> **Description of the task**:
Your answer should consist solely of the lines from the first line of the data through the line with "Click the 退保金 cell", each reproduced exactly.

> **Entries provided**:
==============================

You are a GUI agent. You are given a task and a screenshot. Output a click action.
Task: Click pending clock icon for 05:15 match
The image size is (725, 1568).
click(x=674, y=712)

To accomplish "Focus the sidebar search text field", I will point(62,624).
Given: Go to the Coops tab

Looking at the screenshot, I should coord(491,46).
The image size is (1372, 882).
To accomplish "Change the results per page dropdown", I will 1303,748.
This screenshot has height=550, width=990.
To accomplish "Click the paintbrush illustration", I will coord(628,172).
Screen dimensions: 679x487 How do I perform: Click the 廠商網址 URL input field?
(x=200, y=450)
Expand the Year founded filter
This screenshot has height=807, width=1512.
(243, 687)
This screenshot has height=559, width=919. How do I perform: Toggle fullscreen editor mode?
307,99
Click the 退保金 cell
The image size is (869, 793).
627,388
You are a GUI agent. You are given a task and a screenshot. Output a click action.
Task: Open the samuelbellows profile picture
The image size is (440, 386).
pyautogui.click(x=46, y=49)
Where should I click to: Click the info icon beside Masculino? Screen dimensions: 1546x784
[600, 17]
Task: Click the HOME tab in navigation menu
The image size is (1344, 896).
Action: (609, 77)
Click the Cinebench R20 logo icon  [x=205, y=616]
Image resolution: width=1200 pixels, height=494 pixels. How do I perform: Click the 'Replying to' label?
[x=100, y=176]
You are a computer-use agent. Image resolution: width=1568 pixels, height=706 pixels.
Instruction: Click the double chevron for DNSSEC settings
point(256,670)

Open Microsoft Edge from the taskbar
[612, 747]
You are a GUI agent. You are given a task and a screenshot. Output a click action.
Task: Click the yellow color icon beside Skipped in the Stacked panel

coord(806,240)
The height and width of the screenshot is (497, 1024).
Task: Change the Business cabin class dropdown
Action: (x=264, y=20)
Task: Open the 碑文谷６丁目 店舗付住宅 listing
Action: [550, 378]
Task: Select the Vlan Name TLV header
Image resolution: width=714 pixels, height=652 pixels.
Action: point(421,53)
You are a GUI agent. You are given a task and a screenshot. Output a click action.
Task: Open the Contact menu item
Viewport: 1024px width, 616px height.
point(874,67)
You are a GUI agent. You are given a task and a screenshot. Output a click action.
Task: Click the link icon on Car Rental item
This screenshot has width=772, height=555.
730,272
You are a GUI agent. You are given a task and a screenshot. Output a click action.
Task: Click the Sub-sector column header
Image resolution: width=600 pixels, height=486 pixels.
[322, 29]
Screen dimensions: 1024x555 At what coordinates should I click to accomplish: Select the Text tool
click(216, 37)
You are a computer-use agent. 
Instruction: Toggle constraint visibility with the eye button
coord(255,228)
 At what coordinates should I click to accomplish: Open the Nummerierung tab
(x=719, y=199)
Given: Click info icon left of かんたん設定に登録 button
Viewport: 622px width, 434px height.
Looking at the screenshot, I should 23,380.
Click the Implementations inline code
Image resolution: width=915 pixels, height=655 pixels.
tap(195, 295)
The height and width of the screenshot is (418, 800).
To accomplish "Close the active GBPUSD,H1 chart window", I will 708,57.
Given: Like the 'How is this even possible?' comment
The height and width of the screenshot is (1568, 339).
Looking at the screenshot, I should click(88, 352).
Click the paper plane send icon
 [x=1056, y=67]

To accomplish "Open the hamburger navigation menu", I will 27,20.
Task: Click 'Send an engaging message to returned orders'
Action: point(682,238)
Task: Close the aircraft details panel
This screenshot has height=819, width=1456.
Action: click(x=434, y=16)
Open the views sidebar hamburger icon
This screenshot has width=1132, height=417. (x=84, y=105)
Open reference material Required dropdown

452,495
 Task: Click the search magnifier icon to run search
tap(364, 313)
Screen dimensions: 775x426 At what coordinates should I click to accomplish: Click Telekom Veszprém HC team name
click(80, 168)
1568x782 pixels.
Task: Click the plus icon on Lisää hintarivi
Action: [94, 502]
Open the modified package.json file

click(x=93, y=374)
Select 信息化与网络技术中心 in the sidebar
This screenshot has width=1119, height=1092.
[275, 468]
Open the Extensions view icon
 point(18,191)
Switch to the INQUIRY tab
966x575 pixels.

==============================

> **Your response**:
You are a GUI agent. You are given a task and a screenshot. Output a click action.
Task: Click pending clock icon for 05:15 match
The image size is (725, 1568).
click(x=674, y=712)

To accomplish "Focus the sidebar search text field", I will point(62,624).
Given: Go to the Coops tab

Looking at the screenshot, I should coord(491,46).
The image size is (1372, 882).
To accomplish "Change the results per page dropdown", I will 1303,748.
This screenshot has height=550, width=990.
To accomplish "Click the paintbrush illustration", I will coord(628,172).
Screen dimensions: 679x487 How do I perform: Click the 廠商網址 URL input field?
(x=200, y=450)
Expand the Year founded filter
This screenshot has height=807, width=1512.
(243, 687)
This screenshot has height=559, width=919. How do I perform: Toggle fullscreen editor mode?
307,99
Click the 退保金 cell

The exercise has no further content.